Это был пузатый двухлитровый бидончик из-под майонеза, похожий на бочонок. Хозяин, холостяк, после работы ставил его рядом с собой и намазывал бутерброды с майонезом, глядя спортивные передачи. Особенно нервно пожиратель майонеза опустошал бочонок, когда болел за сборную России по футболу. Но тренеры у нее были бездарные, как и правленцы страны.
В огромной державе, где почти все мужики болеют футболом, тренерская “мышиная” свита не может сыскать двадцать-тридцать достойных игроков. Не по клубным сусекам с неграми-лжебразильцами, изъеденным баксами-короедами, надо скрести, а в недрах народных. Тогда не тридцать, а триста Пеле, Яшиных и Стрельцовых встанут под флаг российской сборной. Глядя на кислые физии тренеров-пораженцев, заядлый болельщик плевался на них и видел себя на месте главного: ведь было очевидно, как надо ставить сборную. Конечно же, поиск, поиск и поиск!.. По всем городам и весям. А не сиднем сидеть. Тщательный отбор: рост, физика, бег, реакция, чувство мяча, самоотдача, отвага, мышление, благородство, достоинство, товарищество... Бескорыстие, никакого стяжательства! Патриотизм. И дух, дух!.. А то пропустят на первых минутах плюху — и паника, собачатся друг с другом. Нервные...

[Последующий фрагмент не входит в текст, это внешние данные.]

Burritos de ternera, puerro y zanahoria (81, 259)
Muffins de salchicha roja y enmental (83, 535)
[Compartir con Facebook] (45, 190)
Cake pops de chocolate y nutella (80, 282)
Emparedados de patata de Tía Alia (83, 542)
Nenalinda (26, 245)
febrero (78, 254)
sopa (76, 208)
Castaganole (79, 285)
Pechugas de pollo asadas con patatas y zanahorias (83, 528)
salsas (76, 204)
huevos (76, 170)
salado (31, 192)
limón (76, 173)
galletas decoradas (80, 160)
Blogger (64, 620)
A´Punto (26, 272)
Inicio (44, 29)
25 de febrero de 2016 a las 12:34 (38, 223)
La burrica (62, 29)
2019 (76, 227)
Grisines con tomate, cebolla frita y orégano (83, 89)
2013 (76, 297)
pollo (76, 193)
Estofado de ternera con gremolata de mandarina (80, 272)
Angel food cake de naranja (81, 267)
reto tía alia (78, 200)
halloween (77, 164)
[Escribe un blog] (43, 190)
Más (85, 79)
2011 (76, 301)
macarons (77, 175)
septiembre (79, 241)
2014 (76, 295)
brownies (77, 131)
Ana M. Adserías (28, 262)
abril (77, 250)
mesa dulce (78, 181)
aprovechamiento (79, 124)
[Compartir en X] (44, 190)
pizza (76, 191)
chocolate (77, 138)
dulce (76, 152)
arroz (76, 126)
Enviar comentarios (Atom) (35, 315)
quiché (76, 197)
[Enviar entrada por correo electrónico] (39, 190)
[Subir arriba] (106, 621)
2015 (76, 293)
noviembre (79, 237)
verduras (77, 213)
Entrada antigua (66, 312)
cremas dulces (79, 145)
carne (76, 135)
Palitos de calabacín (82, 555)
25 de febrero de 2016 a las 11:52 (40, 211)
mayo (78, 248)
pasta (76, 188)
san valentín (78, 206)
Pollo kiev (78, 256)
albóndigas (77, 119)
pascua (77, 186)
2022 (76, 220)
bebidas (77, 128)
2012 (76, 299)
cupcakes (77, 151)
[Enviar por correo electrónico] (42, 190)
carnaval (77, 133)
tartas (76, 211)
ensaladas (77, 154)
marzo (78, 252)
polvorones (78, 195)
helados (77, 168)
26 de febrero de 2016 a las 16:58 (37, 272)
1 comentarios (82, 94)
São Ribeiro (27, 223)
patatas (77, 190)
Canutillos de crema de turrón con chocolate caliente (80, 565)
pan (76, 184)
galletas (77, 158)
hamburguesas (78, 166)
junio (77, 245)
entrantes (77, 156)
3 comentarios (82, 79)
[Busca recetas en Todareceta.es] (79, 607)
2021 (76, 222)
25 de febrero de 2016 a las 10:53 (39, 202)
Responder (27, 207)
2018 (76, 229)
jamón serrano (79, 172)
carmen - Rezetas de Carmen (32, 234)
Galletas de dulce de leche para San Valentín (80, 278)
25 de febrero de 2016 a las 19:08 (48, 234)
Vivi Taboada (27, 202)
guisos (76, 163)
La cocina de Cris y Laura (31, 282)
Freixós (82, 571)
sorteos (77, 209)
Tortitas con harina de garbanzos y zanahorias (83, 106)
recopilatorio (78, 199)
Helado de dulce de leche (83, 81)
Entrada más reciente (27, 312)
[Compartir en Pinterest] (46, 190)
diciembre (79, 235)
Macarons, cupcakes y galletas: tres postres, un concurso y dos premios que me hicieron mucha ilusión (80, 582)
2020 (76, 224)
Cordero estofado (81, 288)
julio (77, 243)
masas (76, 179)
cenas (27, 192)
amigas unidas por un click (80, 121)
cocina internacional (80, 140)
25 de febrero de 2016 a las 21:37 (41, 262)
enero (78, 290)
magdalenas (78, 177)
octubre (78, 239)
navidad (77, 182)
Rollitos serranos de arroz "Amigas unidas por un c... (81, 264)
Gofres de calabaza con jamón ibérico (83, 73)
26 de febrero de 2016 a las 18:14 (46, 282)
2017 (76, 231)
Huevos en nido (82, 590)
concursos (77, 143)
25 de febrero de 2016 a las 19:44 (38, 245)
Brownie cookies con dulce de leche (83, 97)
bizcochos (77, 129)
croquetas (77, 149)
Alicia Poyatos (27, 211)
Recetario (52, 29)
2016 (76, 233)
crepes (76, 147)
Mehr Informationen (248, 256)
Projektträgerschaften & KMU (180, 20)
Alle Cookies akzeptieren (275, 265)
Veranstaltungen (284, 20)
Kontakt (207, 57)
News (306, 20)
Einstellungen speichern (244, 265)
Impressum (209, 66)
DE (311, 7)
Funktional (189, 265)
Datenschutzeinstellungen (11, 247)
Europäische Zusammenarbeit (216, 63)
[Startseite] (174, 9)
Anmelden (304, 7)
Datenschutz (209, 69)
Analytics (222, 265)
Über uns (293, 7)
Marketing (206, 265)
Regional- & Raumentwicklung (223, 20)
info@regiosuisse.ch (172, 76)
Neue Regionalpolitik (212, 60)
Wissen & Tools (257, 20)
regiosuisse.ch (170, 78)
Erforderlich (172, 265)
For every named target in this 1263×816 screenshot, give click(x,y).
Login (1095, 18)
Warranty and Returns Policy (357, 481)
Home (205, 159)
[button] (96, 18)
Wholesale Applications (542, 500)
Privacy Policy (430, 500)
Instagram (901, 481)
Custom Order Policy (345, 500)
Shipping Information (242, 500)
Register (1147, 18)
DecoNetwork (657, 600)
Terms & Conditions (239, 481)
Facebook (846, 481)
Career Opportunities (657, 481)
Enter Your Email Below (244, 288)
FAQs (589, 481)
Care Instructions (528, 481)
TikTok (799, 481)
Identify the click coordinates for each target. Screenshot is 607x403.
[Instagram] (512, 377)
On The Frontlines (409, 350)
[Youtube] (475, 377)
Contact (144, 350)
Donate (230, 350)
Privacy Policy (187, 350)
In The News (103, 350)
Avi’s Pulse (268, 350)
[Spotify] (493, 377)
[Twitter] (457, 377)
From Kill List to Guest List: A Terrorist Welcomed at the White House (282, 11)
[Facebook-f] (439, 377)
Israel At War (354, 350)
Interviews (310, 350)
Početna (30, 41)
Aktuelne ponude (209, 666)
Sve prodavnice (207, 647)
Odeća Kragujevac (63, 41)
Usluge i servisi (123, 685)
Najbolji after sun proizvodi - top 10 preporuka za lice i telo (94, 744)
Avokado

После череды позорных поражений футболёров болельщик и сам стал нервным. Успокаивался, хлюпая теплое молочко с мёдом.
Он привыкал к вещам, разговаривал с ними, ценил их преданность, оттого подолгу ходил в одном и том же, старомодном. Привык и к майонезному пузанчику. В него брал молоко, а затем сушил, как в деревнях крынки, насаживая опрокинутым на балконный шишак в углу.
* * *

И ветра не было в то утро, но бочонок, похоже, надумал погулять. Соскочил с балкона, скинул при ударе о земле ручку, чтобы не мешала, и весело погромыхивая, поколесил по покатому тротуару. Вначале прямо, потом вкривь и вкось, от бордюрины к бордюрине, круть-верть, приплясывая, поигрывая крутыми боками.
Такой же живчик подскакивал, приплясывал рядом с грузной бабушкой, разодетой еще по-зимнему, хотя через час-другой должен был начаться зеленый тополиный салют. Карапуз, лет пяти, в спортивном костюмчике, походил на нарядный мячик. Отскочив от бабушки, он подбежал к белому игривому мячу и легонько наступил на него. Тот озорно выпрыгнул из-под ноги, и малыш с лёту послал его на футбольный пятачок детской площадки во дворе. На нем еще неделю назад и собак выгуливали. Однако детные папаши и мамаши воспротивились такому соседству и облагородили площадку. Мужики привезли машину лысых автопокрышек, закопали дугами, оградив суверенную территорию от выгула. Сложили из покрышек две башенки ; футбольные ворота. Всю покрышечную архитектуру хозяюшки ярко раскрасили.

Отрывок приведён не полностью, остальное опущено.